Each entry needs to be restated exactly as written.

Source data.
____________________
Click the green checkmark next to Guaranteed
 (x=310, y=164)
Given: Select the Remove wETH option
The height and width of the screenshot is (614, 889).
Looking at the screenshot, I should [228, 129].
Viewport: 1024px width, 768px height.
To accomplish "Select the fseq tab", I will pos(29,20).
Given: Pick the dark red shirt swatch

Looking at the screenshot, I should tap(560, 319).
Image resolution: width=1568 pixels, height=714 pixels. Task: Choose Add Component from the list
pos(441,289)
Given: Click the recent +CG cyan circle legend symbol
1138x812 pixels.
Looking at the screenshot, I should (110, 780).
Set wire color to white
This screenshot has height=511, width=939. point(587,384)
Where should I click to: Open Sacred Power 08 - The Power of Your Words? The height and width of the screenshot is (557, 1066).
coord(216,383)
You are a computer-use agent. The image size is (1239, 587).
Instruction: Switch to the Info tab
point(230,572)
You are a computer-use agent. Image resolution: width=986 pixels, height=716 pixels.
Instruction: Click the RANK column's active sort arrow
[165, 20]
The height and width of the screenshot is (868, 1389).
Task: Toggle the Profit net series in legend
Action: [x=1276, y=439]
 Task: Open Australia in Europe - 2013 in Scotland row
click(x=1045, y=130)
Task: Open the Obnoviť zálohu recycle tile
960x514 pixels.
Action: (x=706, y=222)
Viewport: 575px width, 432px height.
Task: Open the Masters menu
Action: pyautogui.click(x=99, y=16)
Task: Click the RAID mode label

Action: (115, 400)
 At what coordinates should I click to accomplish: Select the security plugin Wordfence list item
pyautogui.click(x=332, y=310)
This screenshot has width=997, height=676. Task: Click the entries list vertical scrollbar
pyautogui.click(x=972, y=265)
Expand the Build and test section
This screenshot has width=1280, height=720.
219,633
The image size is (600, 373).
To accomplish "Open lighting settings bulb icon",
____________________
Exercise result.
Click the green checkmark next to Guaranteed
 (x=310, y=164)
Given: Select the Remove wETH option
The height and width of the screenshot is (614, 889).
Looking at the screenshot, I should [228, 129].
Viewport: 1024px width, 768px height.
To accomplish "Select the fseq tab", I will pos(29,20).
Given: Pick the dark red shirt swatch

Looking at the screenshot, I should tap(560, 319).
Image resolution: width=1568 pixels, height=714 pixels. Task: Choose Add Component from the list
pos(441,289)
Given: Click the recent +CG cyan circle legend symbol
1138x812 pixels.
Looking at the screenshot, I should (110, 780).
Set wire color to white
This screenshot has height=511, width=939. point(587,384)
Where should I click to: Open Sacred Power 08 - The Power of Your Words? The height and width of the screenshot is (557, 1066).
coord(216,383)
You are a computer-use agent. The image size is (1239, 587).
Instruction: Switch to the Info tab
point(230,572)
You are a computer-use agent. Image resolution: width=986 pixels, height=716 pixels.
Instruction: Click the RANK column's active sort arrow
[165, 20]
The height and width of the screenshot is (868, 1389).
Task: Toggle the Profit net series in legend
Action: [x=1276, y=439]
 Task: Open Australia in Europe - 2013 in Scotland row
click(x=1045, y=130)
Task: Open the Obnoviť zálohu recycle tile
960x514 pixels.
Action: (x=706, y=222)
Viewport: 575px width, 432px height.
Task: Open the Masters menu
Action: pyautogui.click(x=99, y=16)
Task: Click the RAID mode label

Action: (115, 400)
 At what coordinates should I click to accomplish: Select the security plugin Wordfence list item
pyautogui.click(x=332, y=310)
This screenshot has width=997, height=676. Task: Click the entries list vertical scrollbar
pyautogui.click(x=972, y=265)
Expand the Build and test section
This screenshot has width=1280, height=720.
219,633
The image size is (600, 373).
To accomplish "Open lighting settings bulb icon",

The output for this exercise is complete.